当使用函数sort(x)
时,x
是一个字符,字母“y”跳到中间,紧跟在字母“i”之后:
> letters
[1] "a" "b" "c" "d" "e" "f" "g" "h" "i" "j" "k" "l" "m" "n" "o" "p" "q" "r" "s" "t"
[21] "u" "v" "w" "x" "y" "z"
> sort(letters)
[1] "a" "b" "c" "d" "e" "f" "g" "h" "i" "y" "j" "k" "l" "m" "n" "o" "p" "q" "r" "s"
[21] "t" "u" "v" "w" "x" "z"
原因可能是我位于立陶宛,这是“立陶宛式”字母排序,但我需要正常排序。如何在R代码中将排序方法更改回正常状态?
我在Win7上使用R 2.15.2。
答案 0 :(得分:39)
您需要更改运行R的区域设置。要么对整个Windows安装(这似乎不是最理想的)或在R会话中执行此操作,请执行以下操作:
Sys.setlocale("LC_COLLATE", "C")
您可以使用任何其他有效的区域设置字符串代替"C"
,但这可以让您返回到所需的letters
排序顺序。
请阅读?locales
了解更多信息。
我认为值得注意的是姐妹函数Sys.getlocale()
,它查询语言环境参数的当前设置。

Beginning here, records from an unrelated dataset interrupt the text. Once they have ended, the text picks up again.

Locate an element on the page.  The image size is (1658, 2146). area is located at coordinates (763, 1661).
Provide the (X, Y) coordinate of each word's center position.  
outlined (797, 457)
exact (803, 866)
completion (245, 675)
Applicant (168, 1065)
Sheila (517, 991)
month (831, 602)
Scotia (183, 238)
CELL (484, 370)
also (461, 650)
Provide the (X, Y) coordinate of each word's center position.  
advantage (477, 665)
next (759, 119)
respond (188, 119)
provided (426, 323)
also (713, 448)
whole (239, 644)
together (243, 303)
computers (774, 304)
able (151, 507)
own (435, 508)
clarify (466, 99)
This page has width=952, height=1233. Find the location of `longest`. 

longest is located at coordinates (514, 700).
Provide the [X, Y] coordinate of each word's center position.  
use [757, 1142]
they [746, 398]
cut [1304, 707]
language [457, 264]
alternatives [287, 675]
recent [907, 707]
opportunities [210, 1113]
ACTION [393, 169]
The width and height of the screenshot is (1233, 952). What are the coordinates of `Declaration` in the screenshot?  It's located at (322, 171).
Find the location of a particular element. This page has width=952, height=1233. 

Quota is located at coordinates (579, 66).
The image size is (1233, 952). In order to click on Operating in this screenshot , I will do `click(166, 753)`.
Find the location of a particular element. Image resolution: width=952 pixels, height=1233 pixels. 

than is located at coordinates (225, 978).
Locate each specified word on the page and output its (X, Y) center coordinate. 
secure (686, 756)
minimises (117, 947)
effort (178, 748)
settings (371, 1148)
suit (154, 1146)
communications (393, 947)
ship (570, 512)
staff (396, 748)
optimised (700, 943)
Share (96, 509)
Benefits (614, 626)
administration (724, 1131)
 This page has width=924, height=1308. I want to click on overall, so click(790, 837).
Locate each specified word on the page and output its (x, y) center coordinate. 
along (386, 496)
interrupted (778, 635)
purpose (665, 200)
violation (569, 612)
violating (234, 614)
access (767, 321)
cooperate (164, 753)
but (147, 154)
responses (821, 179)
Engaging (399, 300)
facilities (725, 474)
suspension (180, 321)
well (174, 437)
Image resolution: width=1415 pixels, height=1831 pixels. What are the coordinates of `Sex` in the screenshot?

因此你可以做到
(locCol <- Sys.getlocale("LC_COLLATE"))
Sys.setlocale("LC_COLLATE", "lt_LT")
sort(letters)
Sys.setlocale("LC_COLLATE", locCol)
sort(letters)
Sys.getlocale("LC_COLLATE")
## giving:
> (locCol <- Sys.getlocale("LC_COLLATE"))
[1] "en_GB.UTF-8"
> Sys.setlocale("LC_COLLATE", "lt_LT")
[1] "lt_LT"
> sort(letters)
[1] "a" "b" "c" "d" "e" "f" "g" "h" "i" "y" "j" "k" "l" "m" "n"
[16] "o" "p" "q" "r" "s" "t" "u" "v" "w" "x" "z"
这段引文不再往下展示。